## ACTIVITY
Can you pick up the passage about push-in versus pull-out speech therapy for autistic students and continue it after its final sentence?

## SELECTED PASSAGE
= Beginning of Section =

Then there were the other classrooms.

These were classrooms where teachers were chronically overwhelmed and undersupported, staff were constantly being pulled to other rooms, leaving the classroom understaffed. There was no clear structure, routine, or lesson plan. And overall, the vibe was negative, chaotic, and dysregulating. And to be clear, I don't blame the teachers. This wasn't a personal failure. It was a systemic failure. These were educators who got into the field to help kids, but were run into the ground by a system that didn't support them. They were underpaid, overworked, and given impossible caseloads with zero resources.

But because of all of these systemic problems, when I tried to push into these classrooms, there was nothing to push into. Students were sitting at their desks doing nothing. Adults were on their phones. The lights were off. No one was talking to the kids. And I was supposed to "integrate my services" into… what, exactly?

In those moments, push-in therapy wasn't effective. It was just pull-out therapy in a more dysregulating environment. And worse, I often found myself pulling students out just to give them a break from the overwhelming negativity they were surrounded by all day.

And that's not okay.


When Push-In Therapy Becomes Performative (Not Effective)

I wish more administrators understood that requiring push-in therapy doesn't automatically make it effective. If you're pushing SLPs to provide push-in services in classrooms where teachers don't have prep time, there's no collaboration happening, the classroom is chronically understaffed, and the environment is chaotic and dysregulating…then you're not improving outcomes. You're just checking a box.

And when we make do in those situations, when we try to solve the problem ourselves instead of speaking up, we miss the opportunity to advocate for systemic change. We need to be the squeaky wheel. We need to go to admin and say: "I can't provide effective push-in therapy when the teacher I'm supposed to collaborate with has no prep time and is literally using my session as her only bathroom break. How would you like me to push in under these conditions?"

Because when we stay silent, nothing changes.


How I Made Service Delivery Decisions for My Autistic Students

So how did I decide whether to push in or pull out? Honestly, I usually ended up doing a combination of both. Here's why. Pull out sessions were best for building foundational skills in a calm, regulated environment, one-on-one connection where the child could focus without distractions, explicit modeling of communication strategies the child could hear and absorb, and for understanding my students deeply (their interests, their communication styles, and their sensory needs).

= End of Section =

## THE DATA
= Beginning of Section =

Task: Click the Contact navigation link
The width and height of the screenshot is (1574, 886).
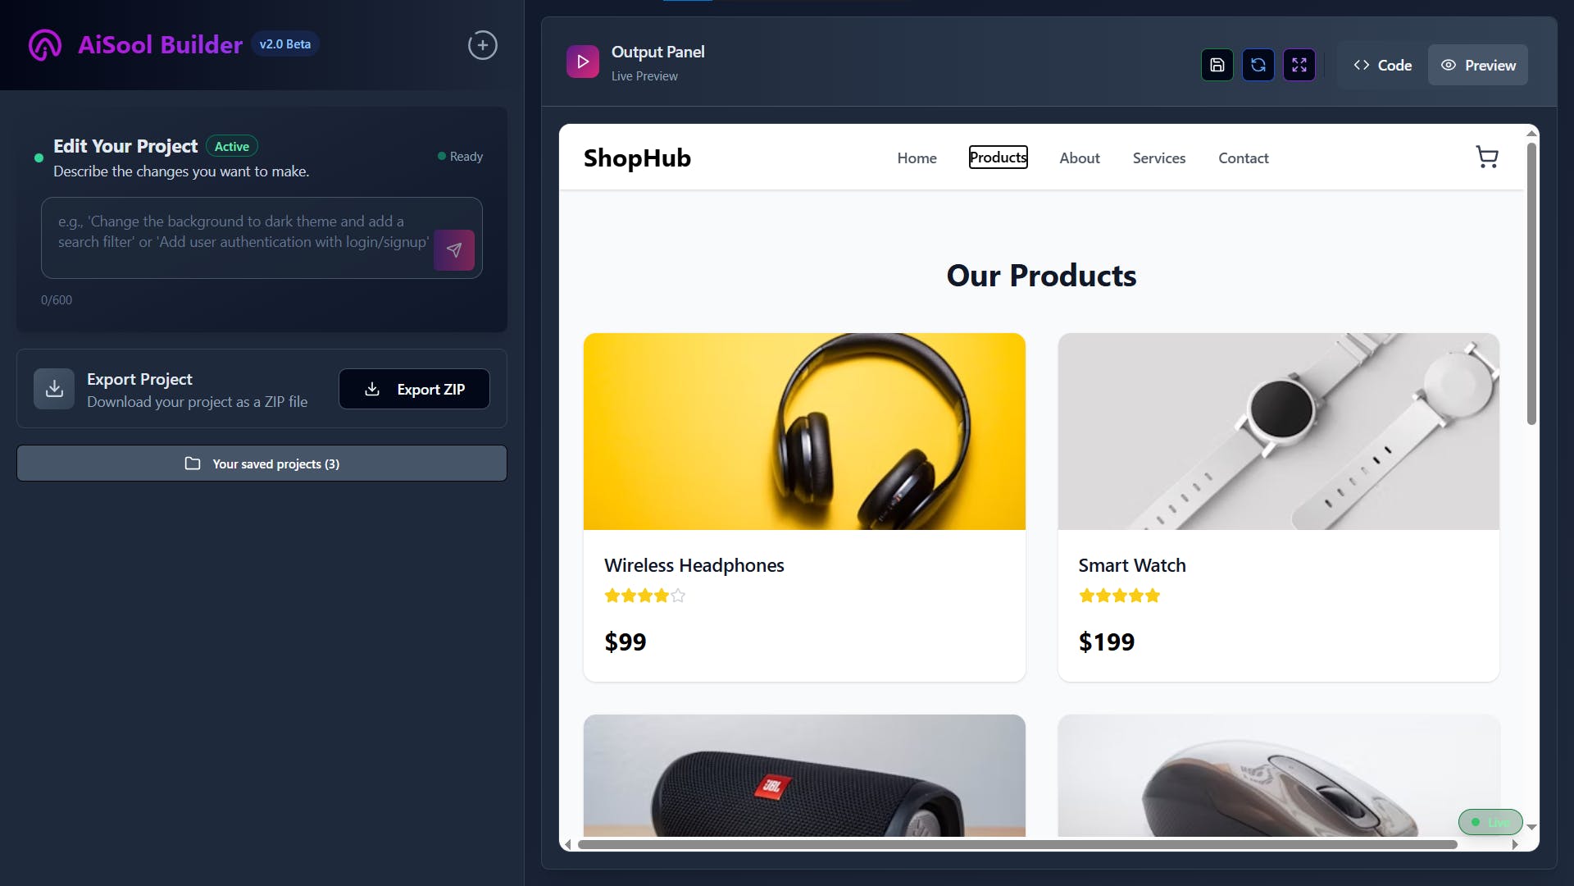Action: point(1243,158)
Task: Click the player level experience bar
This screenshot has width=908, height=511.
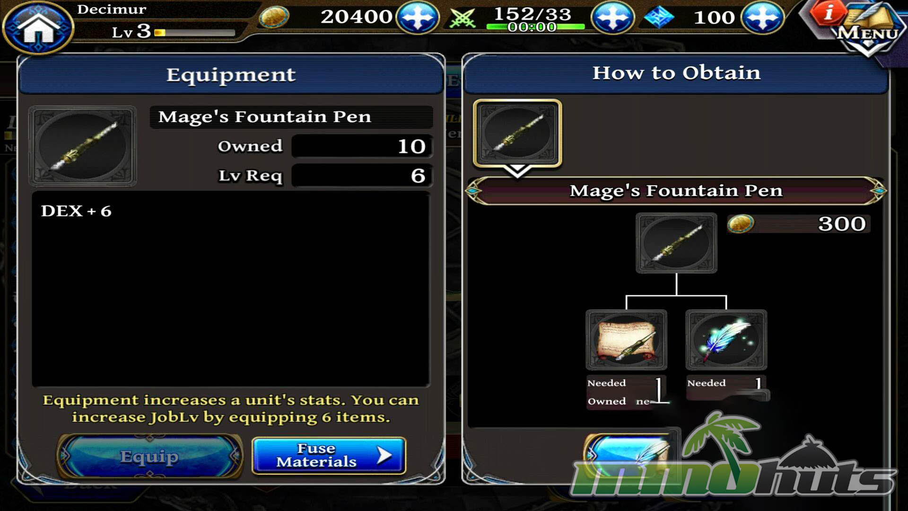Action: pos(195,33)
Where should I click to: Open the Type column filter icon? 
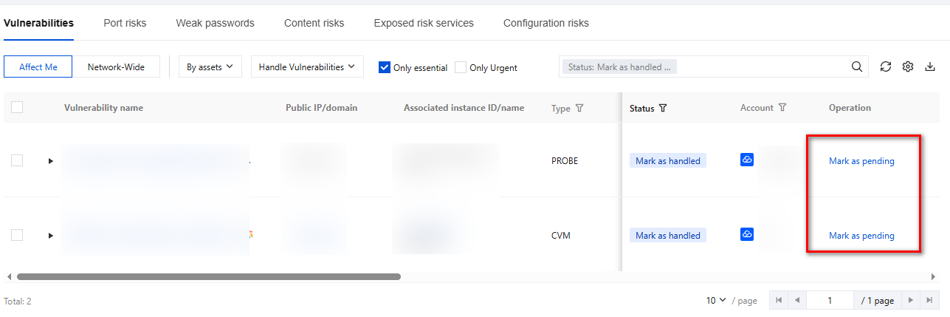[579, 108]
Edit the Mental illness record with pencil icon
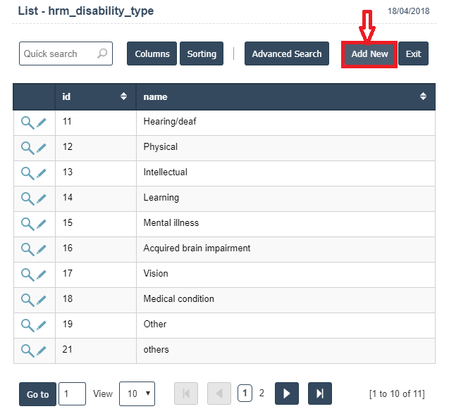The width and height of the screenshot is (449, 416). tap(42, 224)
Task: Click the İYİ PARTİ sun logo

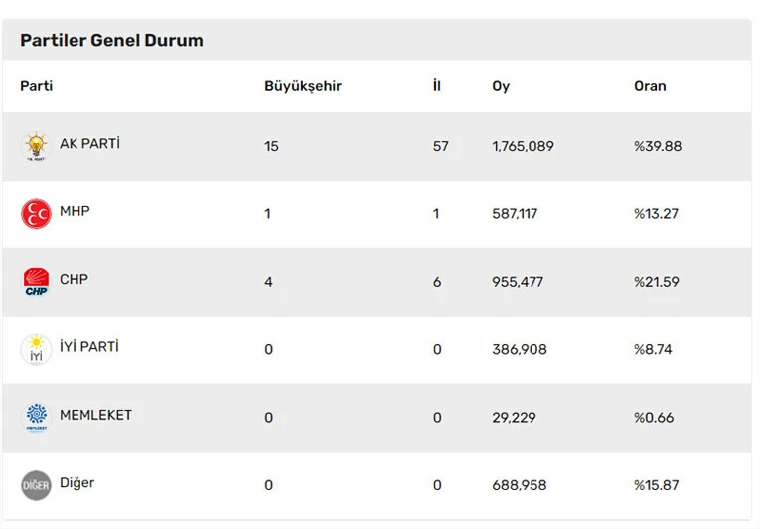Action: click(36, 350)
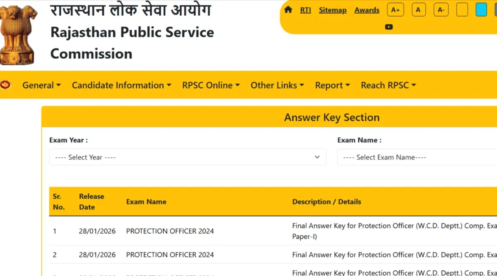Decrease font size with the A- icon
497x276 pixels.
[441, 9]
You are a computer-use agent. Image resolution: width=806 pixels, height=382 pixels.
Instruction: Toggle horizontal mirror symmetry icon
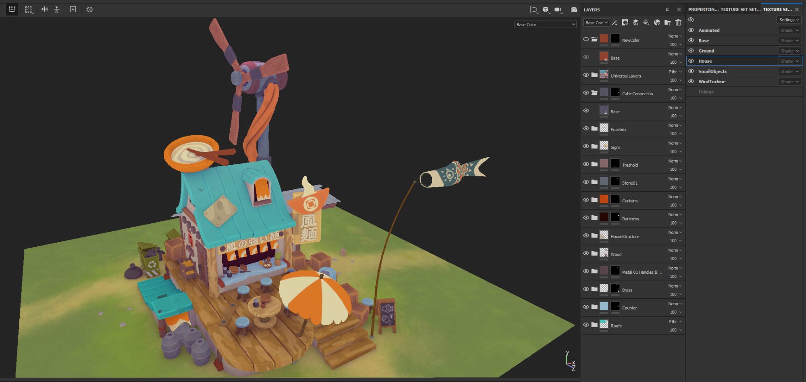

= End of Section =

## RESULT
Push in sessions were best for carryover and generalization of skills we'd worked on in pull-out sessions, identifying barriers that were preventing skills from transferring to the classroom, collaborating with staff to provide education and support, and observing patterns in the child's communication across different contexts.

When I used both models strategically, I could see what was working, what needed adjusting, and what barriers (sensory, environmental, or relational) were getting in the way. And most importantly, I could make decisions based on what was best for the child, and not what admin required or what looked good on paper.


The bottom line is, it's About the Child, Not the Model Here's what I want you to take away from this, push-in therapy isn't inherently better than pull-out therapy. And pull-out therapy isn't a lesser option. What matters is: individualized decision-making based on the child's needs, strong collaboration with the classroom team, a classroom environment that supports learning and regulation, and respect for the child's autonomy and sensory needs. If those conditions exist, push-in therapy can be incredibly effective. If they don't, pull-out therapy might be the best way to support your student's communication in a way that actually moves the needle forward.


And if you're being forced to push in when the conditions aren't right, it's time to speak up—not to blame the teacher, but to advocate for the systemic changes that would actually make push-in therapy effective.